Stored data entries:
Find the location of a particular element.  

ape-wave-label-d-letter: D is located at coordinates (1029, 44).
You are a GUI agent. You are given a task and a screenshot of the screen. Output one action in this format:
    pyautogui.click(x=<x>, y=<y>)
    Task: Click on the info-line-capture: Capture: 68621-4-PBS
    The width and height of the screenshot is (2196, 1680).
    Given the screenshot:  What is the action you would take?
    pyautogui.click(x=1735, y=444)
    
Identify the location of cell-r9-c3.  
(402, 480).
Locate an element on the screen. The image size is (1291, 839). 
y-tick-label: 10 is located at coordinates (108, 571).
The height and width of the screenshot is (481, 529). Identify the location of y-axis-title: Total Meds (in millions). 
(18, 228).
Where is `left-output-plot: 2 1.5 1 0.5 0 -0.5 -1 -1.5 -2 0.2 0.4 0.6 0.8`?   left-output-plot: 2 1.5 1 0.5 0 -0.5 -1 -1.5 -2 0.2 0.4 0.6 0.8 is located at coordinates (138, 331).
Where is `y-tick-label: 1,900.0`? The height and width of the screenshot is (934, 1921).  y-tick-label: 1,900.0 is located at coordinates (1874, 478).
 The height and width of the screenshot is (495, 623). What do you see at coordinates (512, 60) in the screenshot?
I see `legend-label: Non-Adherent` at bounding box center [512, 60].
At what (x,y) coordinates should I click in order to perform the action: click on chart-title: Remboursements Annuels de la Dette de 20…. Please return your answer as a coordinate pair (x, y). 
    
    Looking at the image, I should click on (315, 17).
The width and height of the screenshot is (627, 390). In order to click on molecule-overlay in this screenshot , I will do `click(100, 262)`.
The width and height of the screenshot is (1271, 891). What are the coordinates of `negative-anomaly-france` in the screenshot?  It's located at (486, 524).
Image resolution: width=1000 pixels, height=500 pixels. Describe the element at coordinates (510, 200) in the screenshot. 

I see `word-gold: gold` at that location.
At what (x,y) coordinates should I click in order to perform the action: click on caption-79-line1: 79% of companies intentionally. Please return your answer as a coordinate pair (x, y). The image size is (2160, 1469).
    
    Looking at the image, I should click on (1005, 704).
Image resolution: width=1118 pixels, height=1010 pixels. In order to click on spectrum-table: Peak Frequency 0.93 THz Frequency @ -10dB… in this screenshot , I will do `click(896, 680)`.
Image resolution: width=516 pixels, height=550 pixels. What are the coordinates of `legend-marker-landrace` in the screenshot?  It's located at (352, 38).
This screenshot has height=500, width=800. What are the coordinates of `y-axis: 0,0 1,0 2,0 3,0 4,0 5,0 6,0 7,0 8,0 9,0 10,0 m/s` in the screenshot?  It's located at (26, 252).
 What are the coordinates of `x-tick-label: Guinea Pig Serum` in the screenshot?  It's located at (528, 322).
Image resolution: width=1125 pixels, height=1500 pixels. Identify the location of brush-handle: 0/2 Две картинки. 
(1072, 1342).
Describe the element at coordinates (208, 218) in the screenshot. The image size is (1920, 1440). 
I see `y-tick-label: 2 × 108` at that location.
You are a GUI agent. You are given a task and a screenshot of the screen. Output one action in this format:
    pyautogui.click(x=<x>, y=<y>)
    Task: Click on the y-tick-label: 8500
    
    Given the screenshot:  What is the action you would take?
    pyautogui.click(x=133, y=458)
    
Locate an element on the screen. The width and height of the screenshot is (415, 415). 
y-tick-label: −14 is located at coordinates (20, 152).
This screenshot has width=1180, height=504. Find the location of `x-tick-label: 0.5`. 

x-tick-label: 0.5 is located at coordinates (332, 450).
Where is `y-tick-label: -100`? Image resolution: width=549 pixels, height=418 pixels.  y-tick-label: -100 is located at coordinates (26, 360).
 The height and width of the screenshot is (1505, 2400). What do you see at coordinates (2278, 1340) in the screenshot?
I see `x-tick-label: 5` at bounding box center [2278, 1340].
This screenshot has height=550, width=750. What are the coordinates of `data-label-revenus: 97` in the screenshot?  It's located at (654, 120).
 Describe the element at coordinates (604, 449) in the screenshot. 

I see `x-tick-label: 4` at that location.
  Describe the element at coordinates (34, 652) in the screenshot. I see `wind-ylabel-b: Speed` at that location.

TASK PROMPT:
Recast the data above as a Markdown table with the columns Row and Line. Put each line in its own numbered row, and leave out blank lines.

EXERCISE SOLUTION:
| Row | Line |
|---|---|
| 1 | Find the location of a particular element.   |
| 2 | ape-wave-label-d-letter: D is located at coordinates (1029, 44). |
| 3 | You are a GUI agent. You are given a task and a screenshot of the screen. Output one action in this format: |
| 4 |     pyautogui.click(x=<x>, y=<y>) |
| 5 |     Task: Click on the info-line-capture: Capture: 68621-4-PBS |
| 6 |     The width and height of the screenshot is (2196, 1680). |
| 7 |     Given the screenshot:  What is the action you would take? |
| 8 |     pyautogui.click(x=1735, y=444) |
| 9 | Identify the location of cell-r9-c3.   |
| 10 | (402, 480). |
| 11 | Locate an element on the screen. The image size is (1291, 839).  |
| 12 | y-tick-label: 10 is located at coordinates (108, 571). |
| 13 | The height and width of the screenshot is (481, 529). Identify the location of y-axis-title: Total Meds (in millions).  |
| 14 | (18, 228). |
| 15 | Where is `left-output-plot: 2 1.5 1 0.5 0 -0.5 -1 -1.5 -2 0.2 0.4 0.6 0.8`?   left-output-plot: 2 1.5 1 0.5 0 -0.5 -1 -1.5 -2 0.2 0.4 0.6 0.8 is located at coordinates (138, 331). |
| 16 | Where is `y-tick-label: 1,900.0`? The height and width of the screenshot is (934, 1921).  y-tick-label: 1,900.0 is located at coordinates (1874, 478). |
| 17 |  The height and width of the screenshot is (495, 623). What do you see at coordinates (512, 60) in the screenshot? |
| 18 | I see `legend-label: Non-Adherent` at bounding box center [512, 60]. |
| 19 | At what (x,y) coordinates should I click in order to perform the action: click on chart-title: Remboursements Annuels de la Dette de 20…. Please return your answer as a coordinate pair (x, y).  |
| 20 |     Looking at the image, I should click on (315, 17). |
| 21 | The width and height of the screenshot is (627, 390). In order to click on molecule-overlay in this screenshot , I will do `click(100, 262)`. |
| 22 | The width and height of the screenshot is (1271, 891). What are the coordinates of `negative-anomaly-france` in the screenshot?  It's located at (486, 524). |
| 23 | Image resolution: width=1000 pixels, height=500 pixels. Describe the element at coordinates (510, 200) in the screenshot.  |
| 24 | I see `word-gold: gold` at that location. |
| 25 | At what (x,y) coordinates should I click in order to perform the action: click on caption-79-line1: 79% of companies intentionally. Please return your answer as a coordinate pair (x, y). The image size is (2160, 1469). |
| 26 |     Looking at the image, I should click on (1005, 704). |
| 27 | Image resolution: width=1118 pixels, height=1010 pixels. In order to click on spectrum-table: Peak Frequency 0.93 THz Frequency @ -10dB… in this screenshot , I will do `click(896, 680)`. |
| 28 | Image resolution: width=516 pixels, height=550 pixels. What are the coordinates of `legend-marker-landrace` in the screenshot?  It's located at (352, 38). |
| 29 | This screenshot has height=500, width=800. What are the coordinates of `y-axis: 0,0 1,0 2,0 3,0 4,0 5,0 6,0 7,0 8,0 9,0 10,0 m/s` in the screenshot?  It's located at (26, 252). |
| 30 |  What are the coordinates of `x-tick-label: Guinea Pig Serum` in the screenshot?  It's located at (528, 322). |
| 31 | Image resolution: width=1125 pixels, height=1500 pixels. Identify the location of brush-handle: 0/2 Две картинки.  |
| 32 | (1072, 1342). |
| 33 | Describe the element at coordinates (208, 218) in the screenshot. The image size is (1920, 1440).  |
| 34 | I see `y-tick-label: 2 × 108` at that location. |
| 35 | You are a GUI agent. You are given a task and a screenshot of the screen. Output one action in this format: |
| 36 |     pyautogui.click(x=<x>, y=<y>) |
| 37 |     Task: Click on the y-tick-label: 8500 |
| 38 |     Given the screenshot:  What is the action you would take? |
| 39 |     pyautogui.click(x=133, y=458) |
| 40 | Locate an element on the screen. The width and height of the screenshot is (415, 415).  |
| 41 | y-tick-label: −14 is located at coordinates (20, 152). |
| 42 | This screenshot has width=1180, height=504. Find the location of `x-tick-label: 0.5`.  |
| 43 | x-tick-label: 0.5 is located at coordinates (332, 450). |
| 44 | Where is `y-tick-label: -100`? Image resolution: width=549 pixels, height=418 pixels.  y-tick-label: -100 is located at coordinates (26, 360). |
| 45 |  The height and width of the screenshot is (1505, 2400). What do you see at coordinates (2278, 1340) in the screenshot? |
| 46 | I see `x-tick-label: 5` at bounding box center [2278, 1340]. |
| 47 | This screenshot has height=550, width=750. What are the coordinates of `data-label-revenus: 97` in the screenshot?  It's located at (654, 120). |
| 48 |  Describe the element at coordinates (604, 449) in the screenshot.  |
| 49 | I see `x-tick-label: 4` at that location. |
| 50 |   Describe the element at coordinates (34, 652) in the screenshot. I see `wind-ylabel-b: Speed` at that location. |